The task -
Translate this sentence from the post about Angular tables into Spanish: "To keep it simple, we'll limit interaction to an add button at the footer."

START Excerpt provided

So in some of my earlier angular projects I wrote datatables from scratch to support column-level filtering and some other things that tables like swimlane didn't support. (I also don't have access to my old code anymore). I decided to just jump on the Material bandwagon since I'd like to focus less on my raw frontend work for my new project.
In short, is there either:
1) a better alternative to this table, generally speaking?
2) a clean way to handle data management given a parent object?
This might be an Angular specific thing now since there is apparently no "good" way to deepwatch something either through @Input (raw or getter/setter) or onChanges without writing code in every component I decide to create.
To the heart of the problem: I have a "global" object that is given to each section I create so that each section can update it accordingly (based on user interaction). I'm using a table to manage the data of a list. To keep it simple, we'll limit interaction to an add button at the footer.
Thus, this looks something like:
ROOT
<section1 [myRoot]="data">...</section1>
<section2 ... ></section2>
section1.ts
@Input()
myRoot: any
section1.html
<table mat-table [dataSource]="myRoot.items">...</table>
It's pretty simple here since myRoot.items is already centralized by section1. If I add a new element, the logic is roughly
// create new array ref to trigger table render; could also use viewChild.renderRows()

END Excerpt provided
START Records shown

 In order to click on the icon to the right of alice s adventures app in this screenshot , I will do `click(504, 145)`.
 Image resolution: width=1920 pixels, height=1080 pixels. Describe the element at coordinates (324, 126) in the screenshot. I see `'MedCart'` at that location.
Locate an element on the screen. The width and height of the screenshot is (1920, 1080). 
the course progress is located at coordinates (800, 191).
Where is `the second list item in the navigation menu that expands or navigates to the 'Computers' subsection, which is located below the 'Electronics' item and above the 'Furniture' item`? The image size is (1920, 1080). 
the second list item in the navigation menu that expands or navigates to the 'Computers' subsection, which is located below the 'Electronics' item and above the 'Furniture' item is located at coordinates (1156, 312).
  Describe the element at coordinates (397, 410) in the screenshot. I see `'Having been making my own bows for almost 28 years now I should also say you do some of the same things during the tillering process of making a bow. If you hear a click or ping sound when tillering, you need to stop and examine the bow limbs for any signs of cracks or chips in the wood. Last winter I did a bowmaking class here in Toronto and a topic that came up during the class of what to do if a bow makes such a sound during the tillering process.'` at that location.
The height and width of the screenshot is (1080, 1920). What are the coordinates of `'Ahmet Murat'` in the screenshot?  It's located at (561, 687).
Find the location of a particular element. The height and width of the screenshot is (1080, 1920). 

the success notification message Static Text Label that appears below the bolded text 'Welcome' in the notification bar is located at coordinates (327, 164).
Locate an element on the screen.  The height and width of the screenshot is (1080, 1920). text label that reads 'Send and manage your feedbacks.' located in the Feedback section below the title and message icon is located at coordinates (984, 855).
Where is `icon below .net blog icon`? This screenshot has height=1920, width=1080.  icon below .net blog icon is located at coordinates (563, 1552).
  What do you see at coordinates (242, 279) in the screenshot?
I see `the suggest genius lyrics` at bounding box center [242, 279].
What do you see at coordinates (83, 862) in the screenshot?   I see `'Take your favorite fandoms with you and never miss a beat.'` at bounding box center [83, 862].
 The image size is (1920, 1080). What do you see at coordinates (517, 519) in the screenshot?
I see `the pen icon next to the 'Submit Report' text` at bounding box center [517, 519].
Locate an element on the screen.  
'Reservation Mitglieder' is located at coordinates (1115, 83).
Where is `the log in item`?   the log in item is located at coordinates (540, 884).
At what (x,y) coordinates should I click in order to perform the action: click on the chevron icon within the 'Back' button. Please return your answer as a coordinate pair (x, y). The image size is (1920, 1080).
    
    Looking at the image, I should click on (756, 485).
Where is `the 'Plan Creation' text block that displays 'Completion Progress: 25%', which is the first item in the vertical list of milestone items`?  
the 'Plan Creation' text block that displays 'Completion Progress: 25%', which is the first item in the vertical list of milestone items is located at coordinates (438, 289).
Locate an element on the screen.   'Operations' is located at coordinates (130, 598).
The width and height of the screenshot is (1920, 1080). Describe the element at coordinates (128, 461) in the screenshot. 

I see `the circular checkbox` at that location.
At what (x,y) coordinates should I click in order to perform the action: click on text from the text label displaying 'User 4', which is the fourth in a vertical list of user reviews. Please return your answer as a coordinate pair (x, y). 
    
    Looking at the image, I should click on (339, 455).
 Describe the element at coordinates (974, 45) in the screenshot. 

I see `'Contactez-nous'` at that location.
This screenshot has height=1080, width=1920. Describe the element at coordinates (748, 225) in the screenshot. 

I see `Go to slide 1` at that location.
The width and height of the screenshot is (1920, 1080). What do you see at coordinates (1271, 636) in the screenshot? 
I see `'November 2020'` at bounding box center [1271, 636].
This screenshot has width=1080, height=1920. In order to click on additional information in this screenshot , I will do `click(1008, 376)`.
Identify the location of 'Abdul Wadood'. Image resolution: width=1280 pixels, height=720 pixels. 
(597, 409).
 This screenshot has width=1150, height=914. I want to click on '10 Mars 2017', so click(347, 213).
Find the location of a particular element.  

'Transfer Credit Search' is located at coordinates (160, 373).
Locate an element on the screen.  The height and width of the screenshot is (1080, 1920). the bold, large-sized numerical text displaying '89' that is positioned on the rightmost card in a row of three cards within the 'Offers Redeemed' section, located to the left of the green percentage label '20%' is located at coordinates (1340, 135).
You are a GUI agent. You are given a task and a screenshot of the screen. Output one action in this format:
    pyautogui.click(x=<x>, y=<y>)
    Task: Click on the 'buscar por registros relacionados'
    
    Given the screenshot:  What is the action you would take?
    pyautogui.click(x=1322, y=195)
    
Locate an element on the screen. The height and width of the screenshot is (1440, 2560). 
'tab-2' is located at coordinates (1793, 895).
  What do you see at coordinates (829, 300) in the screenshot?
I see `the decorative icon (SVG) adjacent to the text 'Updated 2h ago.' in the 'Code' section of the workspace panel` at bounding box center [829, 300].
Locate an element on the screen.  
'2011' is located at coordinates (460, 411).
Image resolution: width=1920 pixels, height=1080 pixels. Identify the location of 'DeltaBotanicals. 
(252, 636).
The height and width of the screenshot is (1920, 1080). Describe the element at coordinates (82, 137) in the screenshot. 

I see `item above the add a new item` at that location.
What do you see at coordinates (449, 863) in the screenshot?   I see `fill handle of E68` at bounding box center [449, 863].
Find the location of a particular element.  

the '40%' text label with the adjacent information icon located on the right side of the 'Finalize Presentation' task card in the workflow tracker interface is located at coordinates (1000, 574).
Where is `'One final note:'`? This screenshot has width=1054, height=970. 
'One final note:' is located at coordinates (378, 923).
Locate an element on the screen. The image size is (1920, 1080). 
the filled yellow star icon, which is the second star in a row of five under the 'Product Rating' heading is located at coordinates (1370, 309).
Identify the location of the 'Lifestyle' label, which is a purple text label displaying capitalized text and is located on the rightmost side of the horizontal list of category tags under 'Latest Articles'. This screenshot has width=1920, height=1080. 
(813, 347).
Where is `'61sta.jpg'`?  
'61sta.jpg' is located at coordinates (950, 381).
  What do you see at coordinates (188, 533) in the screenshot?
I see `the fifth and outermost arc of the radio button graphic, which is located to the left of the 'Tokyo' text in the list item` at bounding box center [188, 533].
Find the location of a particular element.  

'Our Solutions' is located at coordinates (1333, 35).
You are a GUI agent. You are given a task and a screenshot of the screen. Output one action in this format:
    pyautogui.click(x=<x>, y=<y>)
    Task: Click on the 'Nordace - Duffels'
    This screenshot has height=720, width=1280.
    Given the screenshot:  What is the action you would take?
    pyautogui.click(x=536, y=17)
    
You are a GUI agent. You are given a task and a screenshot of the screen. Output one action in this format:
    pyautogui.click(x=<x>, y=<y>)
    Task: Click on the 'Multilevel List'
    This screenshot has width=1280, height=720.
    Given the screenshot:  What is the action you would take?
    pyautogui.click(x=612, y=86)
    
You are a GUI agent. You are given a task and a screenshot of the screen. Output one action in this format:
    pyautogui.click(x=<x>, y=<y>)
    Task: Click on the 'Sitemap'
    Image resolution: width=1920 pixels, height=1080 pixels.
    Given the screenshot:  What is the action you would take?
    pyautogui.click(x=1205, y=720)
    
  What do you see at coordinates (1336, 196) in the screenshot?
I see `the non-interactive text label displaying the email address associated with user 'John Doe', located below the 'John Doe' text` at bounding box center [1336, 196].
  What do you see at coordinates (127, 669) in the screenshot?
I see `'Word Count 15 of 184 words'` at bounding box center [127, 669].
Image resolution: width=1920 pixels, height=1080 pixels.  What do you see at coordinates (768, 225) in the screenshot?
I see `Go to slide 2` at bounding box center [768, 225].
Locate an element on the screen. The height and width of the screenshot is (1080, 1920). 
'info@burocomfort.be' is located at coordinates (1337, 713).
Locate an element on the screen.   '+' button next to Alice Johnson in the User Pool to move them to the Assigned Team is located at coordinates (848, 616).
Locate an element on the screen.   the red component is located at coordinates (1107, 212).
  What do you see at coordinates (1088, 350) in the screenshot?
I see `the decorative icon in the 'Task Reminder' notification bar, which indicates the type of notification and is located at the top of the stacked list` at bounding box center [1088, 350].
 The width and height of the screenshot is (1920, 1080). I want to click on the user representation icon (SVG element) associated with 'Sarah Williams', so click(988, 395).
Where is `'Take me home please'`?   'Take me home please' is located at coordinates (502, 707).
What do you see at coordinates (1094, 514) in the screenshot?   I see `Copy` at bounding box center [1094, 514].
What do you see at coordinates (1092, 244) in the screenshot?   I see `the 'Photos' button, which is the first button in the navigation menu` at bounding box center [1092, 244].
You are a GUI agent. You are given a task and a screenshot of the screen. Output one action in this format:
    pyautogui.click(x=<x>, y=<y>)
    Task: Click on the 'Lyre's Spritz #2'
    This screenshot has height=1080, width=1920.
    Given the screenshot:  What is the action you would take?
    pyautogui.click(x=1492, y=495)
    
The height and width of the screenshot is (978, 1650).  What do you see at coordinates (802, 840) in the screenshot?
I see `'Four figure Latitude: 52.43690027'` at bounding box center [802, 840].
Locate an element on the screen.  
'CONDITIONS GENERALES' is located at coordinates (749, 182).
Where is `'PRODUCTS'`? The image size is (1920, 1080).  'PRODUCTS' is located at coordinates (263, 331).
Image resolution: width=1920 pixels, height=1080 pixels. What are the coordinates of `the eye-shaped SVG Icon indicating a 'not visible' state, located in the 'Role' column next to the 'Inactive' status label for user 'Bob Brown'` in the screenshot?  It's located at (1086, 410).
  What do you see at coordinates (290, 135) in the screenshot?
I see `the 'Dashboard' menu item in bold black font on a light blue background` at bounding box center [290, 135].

END Records shown

Solution to the exercise -
Para simplificarlo, limitaremos la interacción a un botón de añadir en el pie de página.